Australia | May 15 2023
This story features QBE INSURANCE GROUP LIMITED. For more info SHARE ANALYSIS: QBE
Despite an initial negative share market reaction to first quarter results, brokers maintain a positive outlook for QBE Insurance.
-Brokers remain upbeat on QBE Insurance following first quarter results
-Management raised gross written premium growth guidance
-Upgrade to the combined operating ratio acceptable, according to Citi
-Rising cash rates are delivering better returns
By Mark Woodruff
Despite a negative share price reaction to a first quarter performance update by QBE Insurance ((QBE)) at its AGM, brokers in the FNArena database remain upbeat as pricing and growth are ahead of prior trends and management guidance.
While the update for the global commercial insurer suggests to Morgan Stanley consensus estimates for FY23 may have to be lowered, FY24 forecasts should rise on better-than-expected revenue.
Global premium rate rises for the company reaccelerated to 10% in the first quarter of the year, supporting 14% (constant currency) gross written premium (GWP) growth, as renewal rates averaged 10% following a rebound in property and higher rate increases for the reinsurance division, QBE Re.
Rising cash rates are also delivering better returns on the insurers US$29bn investment pool. Investment income of US$384m for the quarter suggests Ord Minnett’s full year forecast of around $US1.3bn will be met.
Given around 90% of the portfolio is in fixed income, the broker is reassured by management’s assessment of no fallout from recent banking turmoil in the US and Europe.

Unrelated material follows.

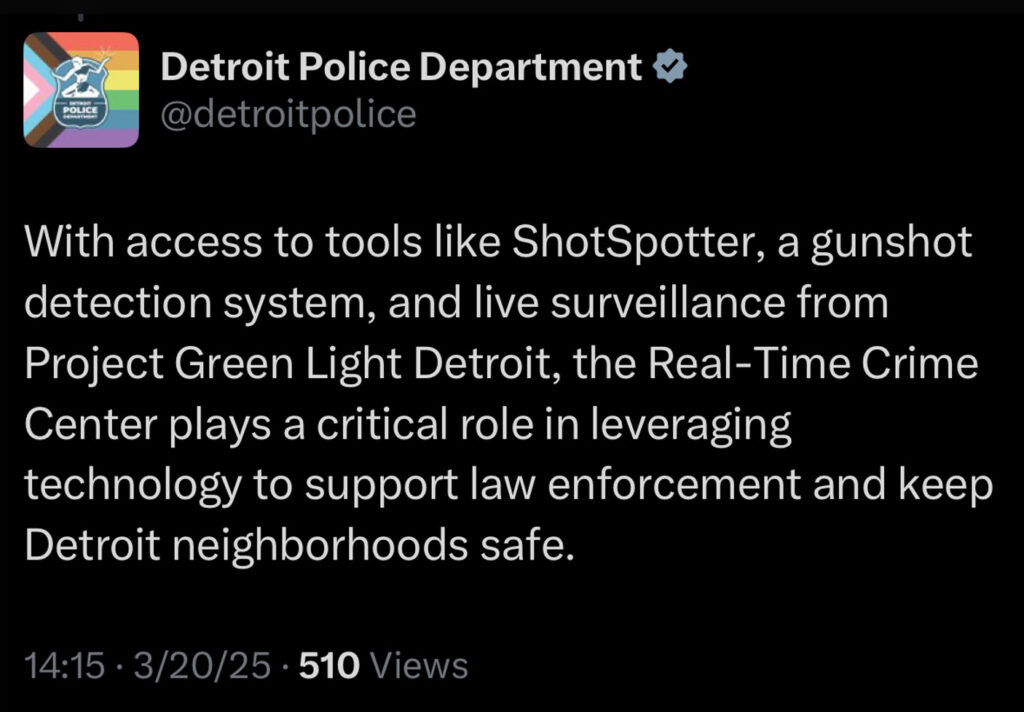Screen dimensions: 1024x712
Task: Click the 3/20/25 post date
Action: [189, 665]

QBE has an increasing exposure to Crop in North America which has better profitability and return on equity (ROE), observes Goldman Sachs.
Crop net earned premium (NEP) is expected to rise to US$1.4bn in FY23 from US$1.3bn in FY22, according to management, which suggests to Citi around 75% of the increase in GWP is being reinsured.

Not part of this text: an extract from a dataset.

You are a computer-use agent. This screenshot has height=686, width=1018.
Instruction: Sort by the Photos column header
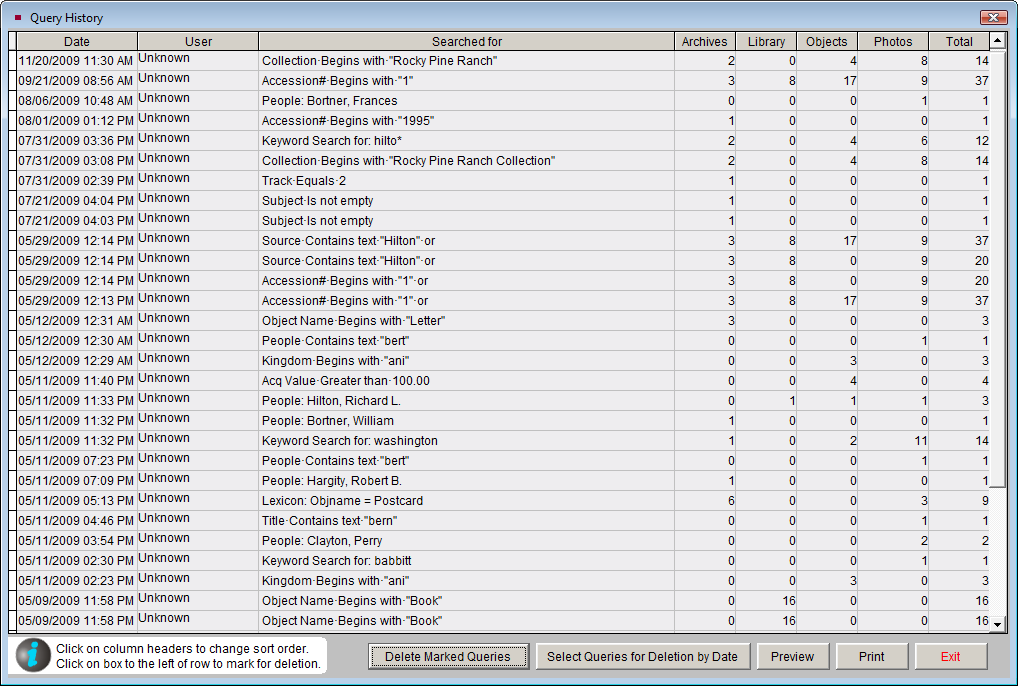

While commodity prices have fallen since the level of pricing determined in the premium, QBE remains comfortable that the fall is insufficient to trigger claims, especially given the likely associated increase in crop yields.
Overall, FY23 GWP growth guidance was increased to around 10% on the previous corresponding period, up from mid-to-high single digit growth.

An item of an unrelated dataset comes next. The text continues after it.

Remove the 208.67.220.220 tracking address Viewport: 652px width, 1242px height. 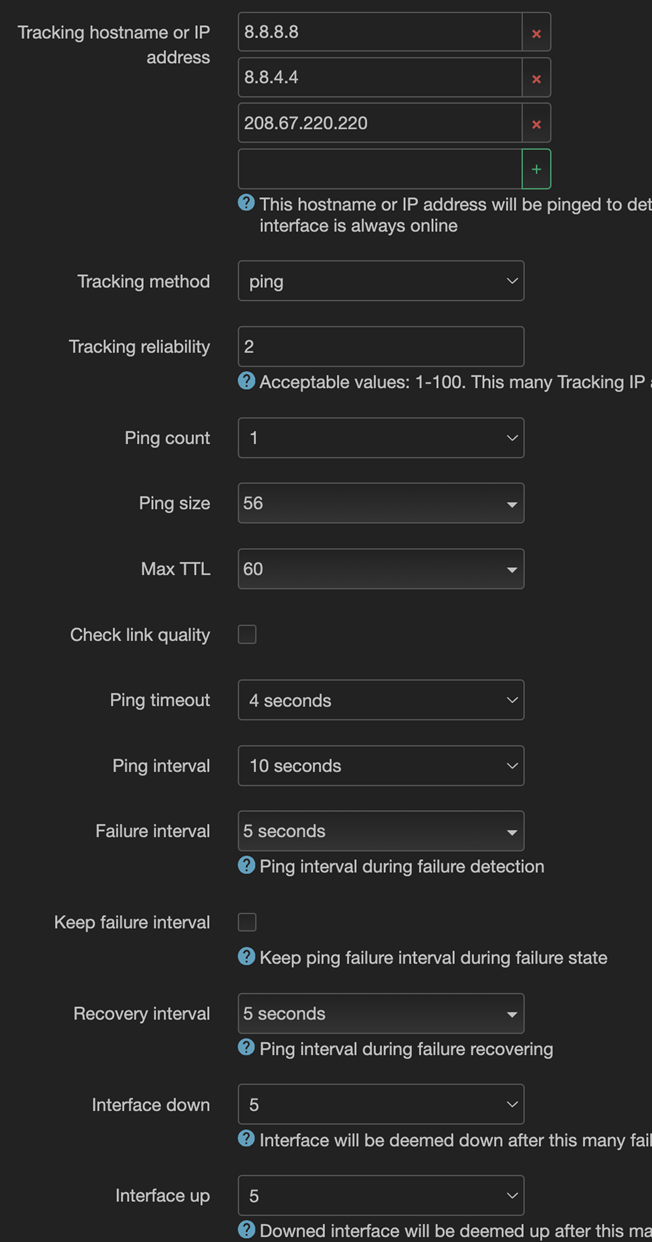coord(536,124)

In all geographic areas, rate rises were higher in the first quarter by comparison to the first quarter of 2022, with Australia (11.3%) leading the way.
As inflation trends are unchanged, Jarden suggests higher premiums will drive an improved outlook for the combined operating ratio (COR). The 10% premium rates rise in the first quarter compares to 7.1% in the fourth quarter of FY22 and 7.9% in the previous corresponding period.
Morgans also sees a clear pathway for improved profitability over the next few years, despite being disappointed by management’s increased FY23 guidance for the COR to 94.5% from 93.5%.
COR guidance was increased due to higher catastrophe (CAT) claims and a prior year reserve top-up.
The higher combined operating ratio guidance
In agreement with Morgans, Citi also considers the increased COR guidance is a short-term negative.
Unfortunately, QBE was hoping to build a period of consistent results (with lower volatility), with the aim of improving the company’s market rating.
While higher current year CAT claims are considered largely beyond QBE’s control, management acknowledged the quantum of prior year adverse claims development (US$130m) was unacceptable and practices around estimating year-end event costs will be reviewed.
The company will improve on its processes for estimating loss, like for the winter storm Eliot in December last year, which resulted in an adverse development of US$80m in the first quarter.
Focusing on the positives, Citi suggests the downgrade to COR guidance was acceptable given peer results. Moreover, underlying returns appear to be stable and there is modest investment yield improvement.
Ord Minnett’s outlying view
Lighten-rated Ord Minnett remains the outlier on both rating and target price ($13) in the FNArena database.
The average target of six brokers in the database is $16.13, which suggests around 10.4% upside to the current share price. This average target price fell from $16.28 prior to the first quarter results.
Apart from Ord Minnett, all brokers have a Buy (or equivalent) rating.
Outside of the database, both Jarden and Goldman Sachs also have Buy ratings with targets of $19.25 and $17.45, respectively.
Prior to first quarter results, Ord Minnett held the view differentiation was difficult for QBE, despite a focus on commercial and specialised insurance lines. Competition is also considered intense which prevents the consistent generation of robust returns on equity.
Following the results, the broker still considers the company is overvalued, even as industry margins strengthen, due to price increases and better investment income.